Reply to post: Re: This is exactly why I now avoid Apple gear

Apple's QWERTY gets dirty, leaving fanbois shirty

~chrisw

Re: This is exactly why I now avoid Apple gear

A colleague with boss-level electronics experience recently repaired a fairly new smaller Samsung TV (21") whose power IC decided to let some of its magic smoke out and make a second component (HV ceramic cap) to fail in sympathy. It's apparently a fairly common failure mode in modern TVs due to the cheap caps they fit, a £5 component to replace, and an hour's worth of effort (apparently taking the casing off takes the most time). The TV once again works perfectly, whereas most people would either take it down the tip or RMA for a new unit if in warranty (we know the original would be binned eventually).

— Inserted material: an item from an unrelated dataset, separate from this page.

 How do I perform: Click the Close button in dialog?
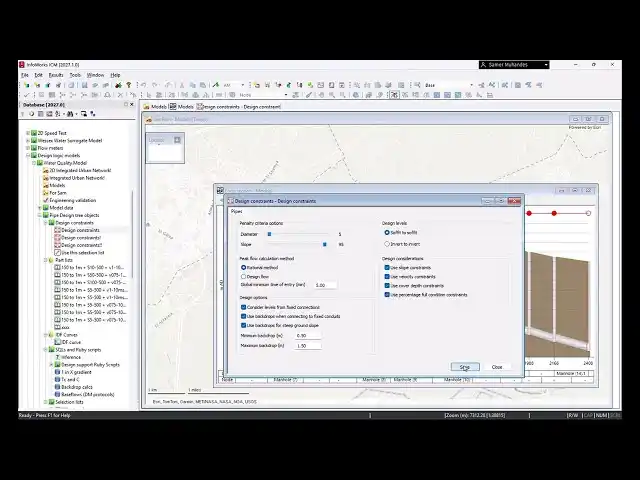[x=497, y=367]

When I bought a Samsung 32" TV about five years ago from Richer I fortunately took out the 5 year cover... The LCD panel packed in with nasty vertical bars 15 months in so an engineer replaced the panel and it's worked perfectly since (touch wood). I would have been screwed otherwise: arguments of CRA/SOGA aside, you're often SOL unless you have a benevolent manufacturer warranty outside of 6 months.

This reinforces the point: technological advances leave us in a situation where things often prematurely fail due to complexity of manufacturing. Because they're so much more complex than even ten years ago, fewer people understand how to diagnose and repair the commonest types of failures.

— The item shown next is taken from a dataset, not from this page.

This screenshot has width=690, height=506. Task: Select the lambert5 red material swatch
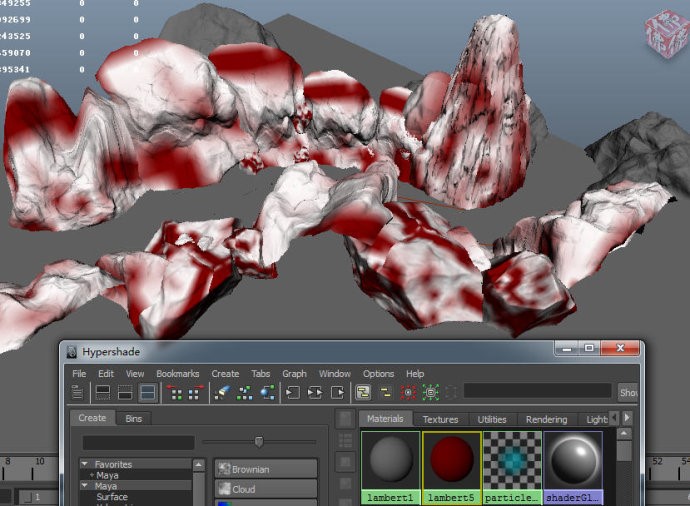point(451,461)
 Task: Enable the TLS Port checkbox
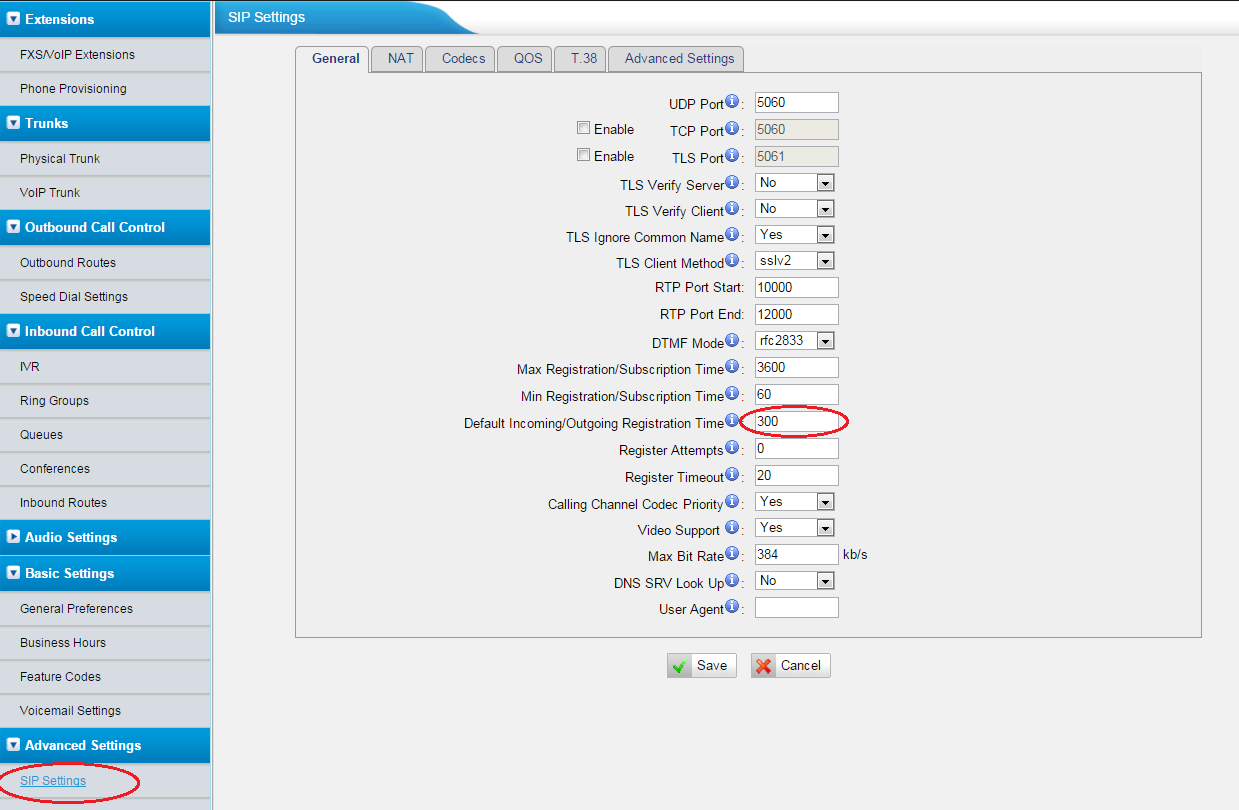[x=583, y=155]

I hate seeing good kit thrown out that's otherwise functional except for one failed component preventing it working. It happens on such a huge scale now. My employer alone must bin many tons of equipment which is declared as 'beyond economical repair'.

More than that, I hate things deliberately being made incredibly hard - or impossible - to repair or return to good condition. Making a phone a couple of mm more slender by glueing in a non-replaceable battery is a common example and it's been a primary motivator for buying LG phones up to now. But even they've caved to integrated batteries now.

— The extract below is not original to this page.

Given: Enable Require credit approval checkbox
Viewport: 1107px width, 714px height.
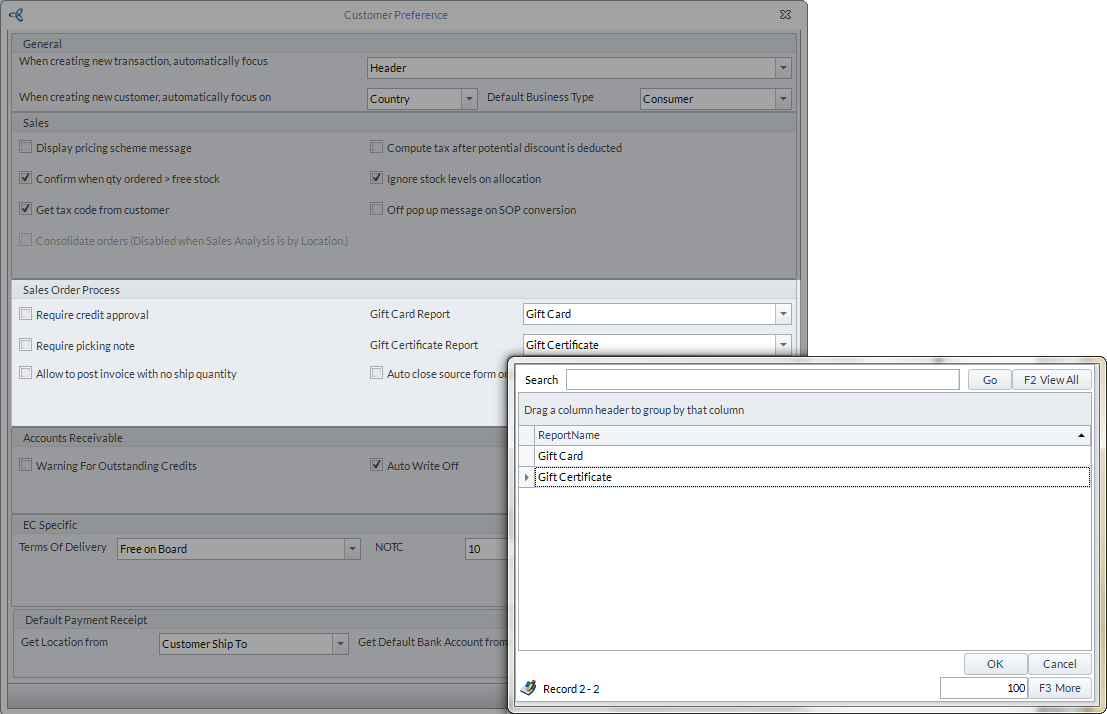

I used to repair my own mobile phones if I damaged them, cracked the screen, damaged the speaker or camera assembly... It's just getting too hard now, even with disassembly guides, and kiss that manufacturer warranty goodbye if you try. But the general public doesn't need to give a shit about sustainability or longevity when the latest fondleslabs get glossy media launches every 12 months.

Crazy high industry-wide wastage, the wrong mindsets all round, and even after recovering all salvageable things like rare metals it's got to be doing our ecosystem no good. I wonder when we'll get the balance right between innovation and sustainability.